Extracted records:
════════════════════
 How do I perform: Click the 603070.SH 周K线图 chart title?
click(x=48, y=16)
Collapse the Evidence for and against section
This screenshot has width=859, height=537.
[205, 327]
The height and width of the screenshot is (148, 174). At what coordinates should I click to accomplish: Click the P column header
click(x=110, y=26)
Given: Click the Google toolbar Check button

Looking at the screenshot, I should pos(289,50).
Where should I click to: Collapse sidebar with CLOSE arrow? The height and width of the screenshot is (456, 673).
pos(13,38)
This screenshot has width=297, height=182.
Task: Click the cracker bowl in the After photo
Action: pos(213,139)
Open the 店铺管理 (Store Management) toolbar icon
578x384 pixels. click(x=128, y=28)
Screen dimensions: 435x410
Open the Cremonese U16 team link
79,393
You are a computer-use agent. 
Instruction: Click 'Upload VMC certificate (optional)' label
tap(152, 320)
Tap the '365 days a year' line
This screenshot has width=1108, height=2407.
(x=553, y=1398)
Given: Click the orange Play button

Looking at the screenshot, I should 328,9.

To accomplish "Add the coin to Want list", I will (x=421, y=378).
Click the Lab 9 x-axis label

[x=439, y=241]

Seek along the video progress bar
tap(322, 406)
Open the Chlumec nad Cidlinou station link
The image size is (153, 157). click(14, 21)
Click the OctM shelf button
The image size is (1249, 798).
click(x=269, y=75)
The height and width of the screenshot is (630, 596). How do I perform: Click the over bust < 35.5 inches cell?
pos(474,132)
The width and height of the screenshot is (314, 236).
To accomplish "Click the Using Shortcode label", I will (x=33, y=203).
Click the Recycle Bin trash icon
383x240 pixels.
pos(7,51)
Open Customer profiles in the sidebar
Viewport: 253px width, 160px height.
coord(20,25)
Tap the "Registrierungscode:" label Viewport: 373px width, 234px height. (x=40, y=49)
════════════════════
Task requirements: The required result is a verbatim copy of all the entries.

Your solution:
 How do I perform: Click the 603070.SH 周K线图 chart title?
click(x=48, y=16)
Collapse the Evidence for and against section
This screenshot has width=859, height=537.
[205, 327]
The height and width of the screenshot is (148, 174). At what coordinates should I click to accomplish: Click the P column header
click(x=110, y=26)
Given: Click the Google toolbar Check button

Looking at the screenshot, I should pos(289,50).
Where should I click to: Collapse sidebar with CLOSE arrow? The height and width of the screenshot is (456, 673).
pos(13,38)
This screenshot has width=297, height=182.
Task: Click the cracker bowl in the After photo
Action: pos(213,139)
Open the 店铺管理 (Store Management) toolbar icon
578x384 pixels. click(x=128, y=28)
Screen dimensions: 435x410
Open the Cremonese U16 team link
79,393
You are a computer-use agent. 
Instruction: Click 'Upload VMC certificate (optional)' label
tap(152, 320)
Tap the '365 days a year' line
This screenshot has width=1108, height=2407.
(x=553, y=1398)
Given: Click the orange Play button

Looking at the screenshot, I should 328,9.

To accomplish "Add the coin to Want list", I will (x=421, y=378).
Click the Lab 9 x-axis label

[x=439, y=241]

Seek along the video progress bar
tap(322, 406)
Open the Chlumec nad Cidlinou station link
The image size is (153, 157). click(14, 21)
Click the OctM shelf button
The image size is (1249, 798).
click(x=269, y=75)
The height and width of the screenshot is (630, 596). How do I perform: Click the over bust < 35.5 inches cell?
pos(474,132)
The width and height of the screenshot is (314, 236).
To accomplish "Click the Using Shortcode label", I will (x=33, y=203).
Click the Recycle Bin trash icon
383x240 pixels.
pos(7,51)
Open Customer profiles in the sidebar
Viewport: 253px width, 160px height.
coord(20,25)
Tap the "Registrierungscode:" label Viewport: 373px width, 234px height. (x=40, y=49)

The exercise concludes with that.